[À faire]:
**A)** Relevez tous les adjectifs qui qualifient la voix de Mathias Duval dans l'extrait sur son cours.
**B)** Poursuivez le texte sur le cours de Mathias Duval à partir de sa dernière phrase.

[Extrait]:
-- -- --

Or nous avions cependant, à la Faculté de médecine, le maître le plus clair, le plus complet, le plus admirable de l'histoire du développement de l'oeuf humain, le professeur Mathias Duval.
J'ai suivi son cours pendant un an. Il professait dans une salle du rez-de-chaussée du musée Dupuytren et il n'avait jamais plus d'une trentaine d'auditeurs. Mathias Duval possédait au plus haut point ce don d'exposer, de déplier délicatement une difficulté intellectuelle, de la faire miroiter sous des incidences diverses de l'imagination, qui est l'apanage des grands parmi les grands.
Il laissait son esprit travailler devant ses élèves, ce qui force - je l'ai remarqué - l'attention la plus rebelle, par l'illusion où est l'auditeur de collaborer à une découverte.
A son neveu, qui faisait ses études en même temps que moi, je répétais souvent : "Ton oncle est un génie." J'étais sûr de ne pas me tromper.
Ce visionnaire de la continuation de l'espèce eût pu s'écrier, comme dans la "Tentation de Saint Antoine" : "J'ai vu naître la vie."
Pendant qu'il parlait, de sa voix mesurée, posée, calme, lucide, on avait l'impression du punctum saliens, du point cardiaque qui commence à battre et d'où sortira l'homme tout à l'heure, avec l'infinie imbrication, le déliement, le godron de ses souples organes.
On avait l'impression que le plan du temps se repliait sur celui de l'espace, que le successif devenait simultané.
Ce cours avait la saveur vertigineuse de l'infini. On songeait au docteur Faust, à des sorcelleries limpides.

-- -- --

[Jeu de données]:
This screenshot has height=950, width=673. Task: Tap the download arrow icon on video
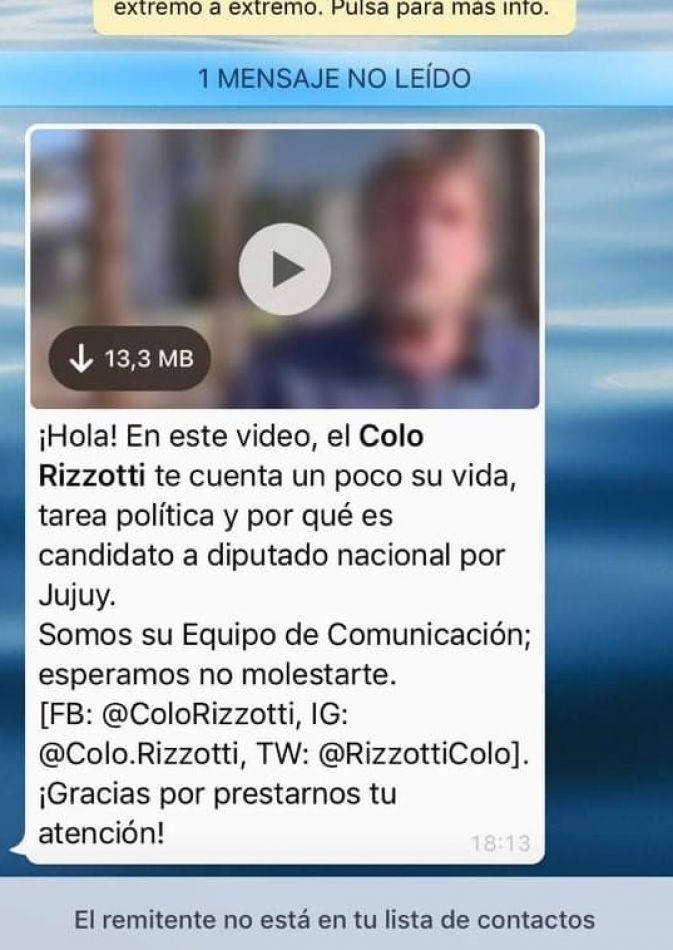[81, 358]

-- -- --

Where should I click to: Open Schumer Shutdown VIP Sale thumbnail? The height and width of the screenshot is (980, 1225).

-- -- --

[Résultats]:
**A)** mesurée, posée, calme, lucide

**B)**
Nous étions une demi-douzaine de wagneromanes que hantaient ces analogies un peu tirées par les cheveux, où se complaît la jeunesse laborieuse : "...C'est un plaisir voisin de celui de Wagner... Il devait y avoir, dans Wagner, un embryologiste qui s'ignorait... L'idéal, ce serait de voir passer des coupes d'embryon, présentées par Mathias Duval, sur le prélude de Tristan ou de Parsifal." C'était bébête, mais ces réflexions peignent à merveille notre fièvre scientifico-musicale.
Quant à Mathias Duval, il ne me semble pas qu'il ait, même aujourd'hui, la place éminente à laquelle il aurait droit.
Aimable, affable, distant vis-à-vis des importuns, donnant le sentiment de la sérénité dans la force, d'une élévation naturelle qui le tenait à l'écart des brigues et intrigues de Faculté, fuyant le bruit et la réclame, il demeure pour moi, comme pour beaucoup d'autres, une des plus belles, des plus nobles figures de la science française...
Souvent, quand je pense à ma jeunesse, à mes emballements, à l'Ecole de médecine, sur cette terrasse d'Elseneur que chacun de nous porte en soi, j'aperçois la haute stature, la silhouette émouvante, de cet homme froid, aigu, d'au-delà de la connaissance, que fut le professeur Mathias Duval."